The test is done in sitting position or standing position.
Hawkins Kennedy Impingement Test
With patient sitting, the the arm and elbow is flexed at to 90°, supported by the examiner. The examiner then stabilizes proximal to the elbow with their outside hand and with the other holds just proximal to the patient’s wrist. It is then quickly move the arm into internal rotation.
If patient feels pain located to the sub-acromial space, the test is considered positive.
There is enough data to suggest that clinically positive Hawkin’ s sign is consistent with external shoulder impingement.

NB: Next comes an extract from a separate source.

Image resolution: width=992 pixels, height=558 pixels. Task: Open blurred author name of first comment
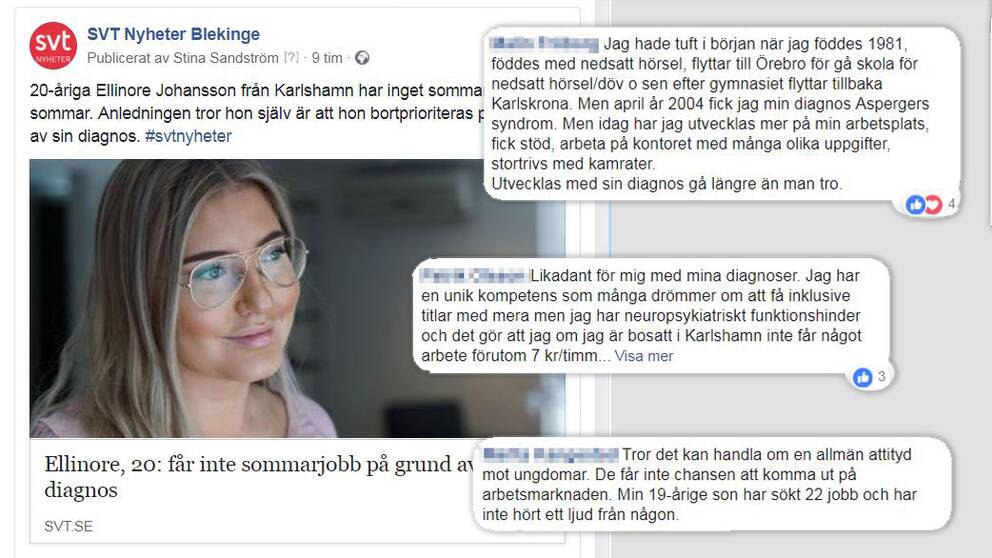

Here is a video showing Hawkins Kennedy Test For Shoulder Impingement test
Diagnostic Test Properties for Hawkins Kennedy Impingement Test
|Sensitivity||0.62 – 0.92|
|Specificity||0.25 – 1.00|
|Positive Likelihood Ratio||1.20 – 3.33|
|Negative Likelihood Ratio||0.21 – 0.55|
As noted before, Neer impingement test is said to be better than Hawkins Kennedy Impingement Test.
Neer test is performed by placing the arm in forced flexion with the arm fully pronated . The scapula should be stabilized during the maneuver to prevent scapulothoracic motion. Pain with this maneuver is a sign of subacromial impingement.